Interest in next week’s Mashpee Town Meeting has ratcheted up during the past few days, with a likely floor debate brewing over an article that would allow the town to sell tax-foreclosed properties without voter input.
Article 15 proposes that voters delete Section 3-21 of the town’s general bylaws. The section states that vacant lands acquired by the town as a result of tax foreclosure can only be disposed of after Town Meeting has determined that the properties should not be held for conservation purposes.
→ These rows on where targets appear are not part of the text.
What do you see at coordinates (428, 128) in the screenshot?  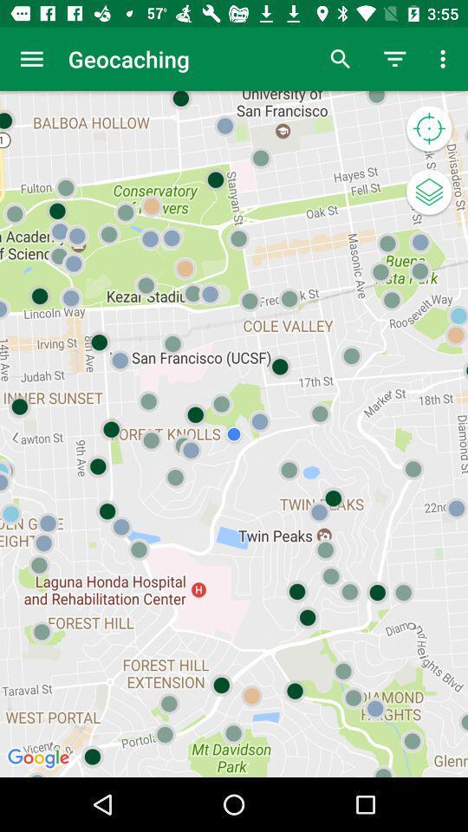 I see `the location_crosshair icon` at bounding box center [428, 128].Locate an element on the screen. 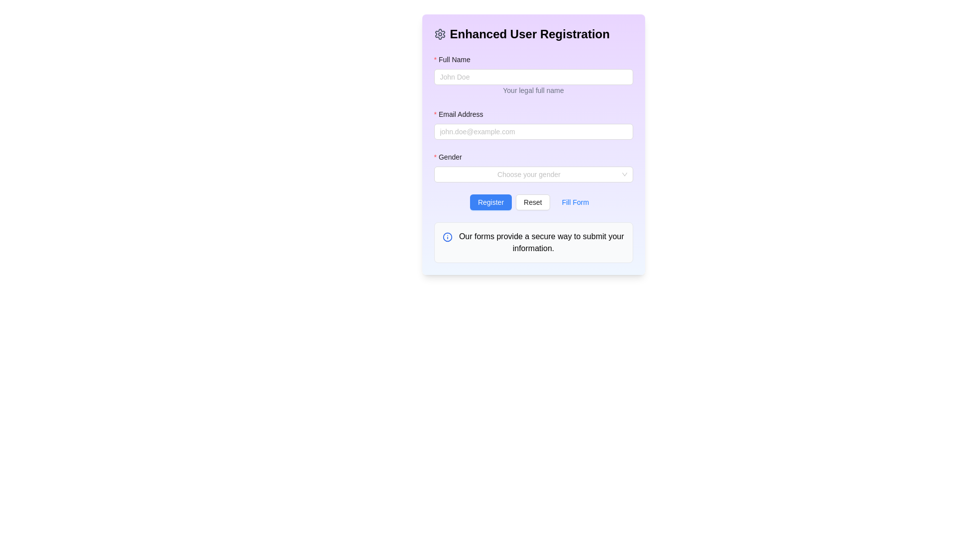 This screenshot has width=955, height=537. the reset button located between the 'Register' and 'Fill Form' buttons is located at coordinates (533, 202).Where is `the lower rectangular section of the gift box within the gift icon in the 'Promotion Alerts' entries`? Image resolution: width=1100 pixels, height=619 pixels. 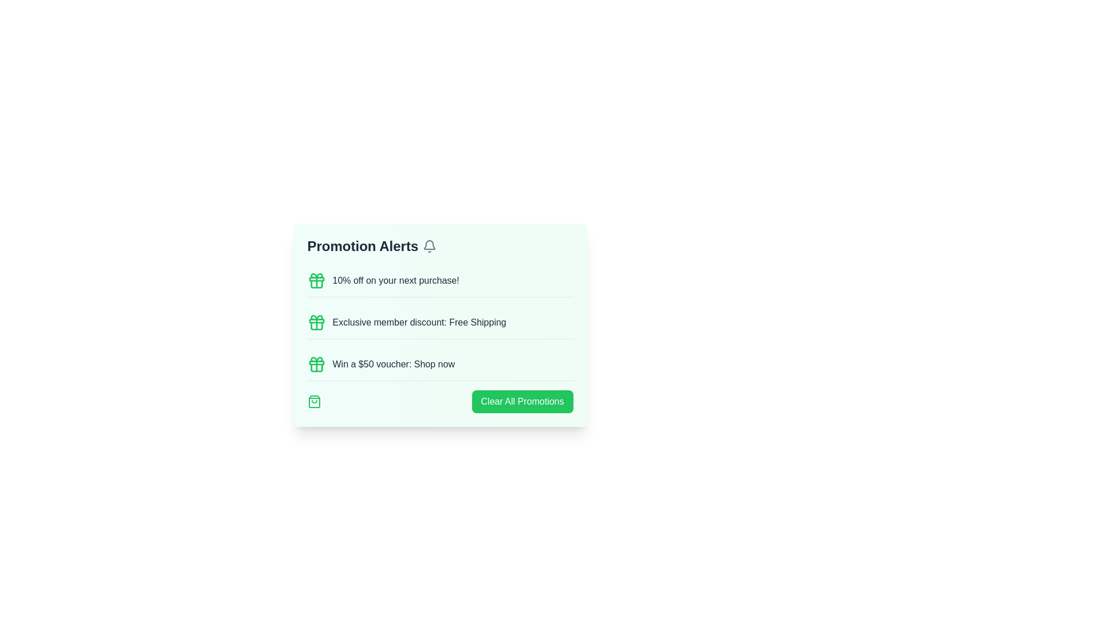
the lower rectangular section of the gift box within the gift icon in the 'Promotion Alerts' entries is located at coordinates (316, 321).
Approval of the article would allow the town’s treasurer to straightaway sell the properties at public auction, restoring them to the tax rolls.
Mashpee Board of Selectmen and Mashpee Finance Committee both unanimously voted to recommend approval of the article.
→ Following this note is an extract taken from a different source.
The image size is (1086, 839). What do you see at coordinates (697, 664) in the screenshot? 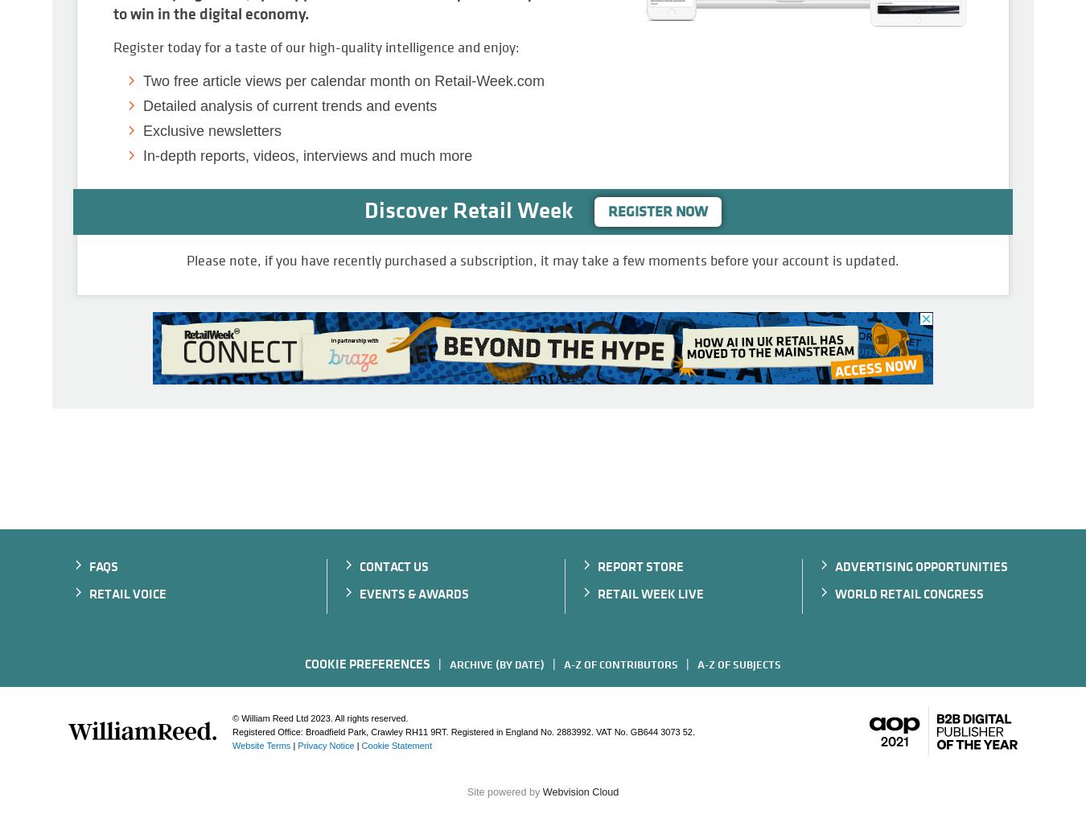
I see `'A-Z of subjects'` at bounding box center [697, 664]. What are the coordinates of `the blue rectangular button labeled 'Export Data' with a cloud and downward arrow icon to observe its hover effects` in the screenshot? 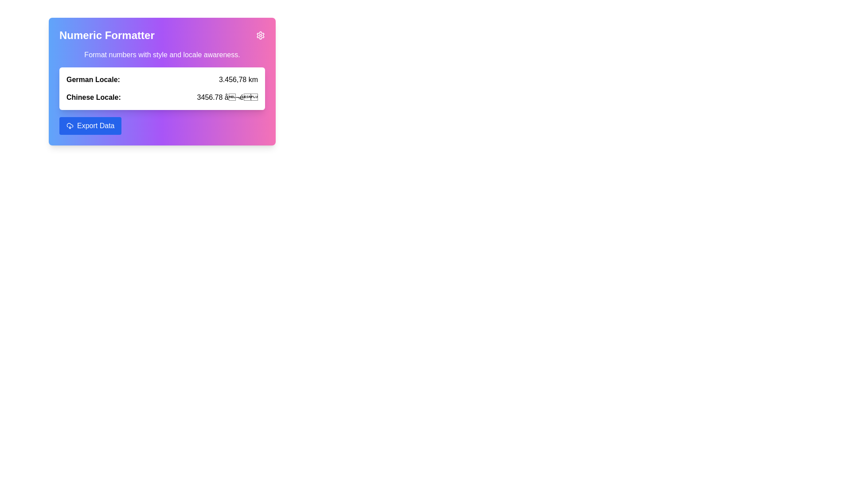 It's located at (90, 126).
The pre-Town Meeting Finance Committee Report mailed to town residents presents an explanation of why it supports the article.
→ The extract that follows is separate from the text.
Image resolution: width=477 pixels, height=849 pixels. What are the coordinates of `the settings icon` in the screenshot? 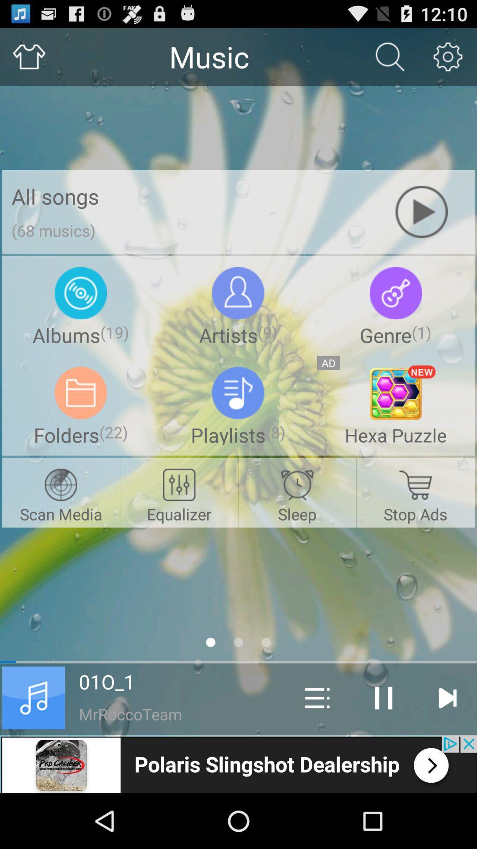 It's located at (448, 60).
“At the present time, 42 percent of the total land area of Mashpee is held in some form of restricted conservation designation. Also at present, the Town of Mashpee has some 40 properties, totaling over 150 acres, which it has acquired over the years for failure to pay taxes. These properties have a combined assessed value of over $16,000,000, and a good percentage could potentially be sold and put back on the tax rolls of the town.”
Paula D. Peters, a Mashpee resident and member of the Mashpee Wampanoag Tribe, is opposed to approval of the article and has created a Facebook page entitled “Mashpee - Voice your VOTE or lose your VOTE 2014.” The page description states that “Article 15 is an end run around Mashpee voters to give selectmen and ultimately Town Manager Joyce Mason the authority to sell the town land.” As of Thursday afternoon it had 24 followers.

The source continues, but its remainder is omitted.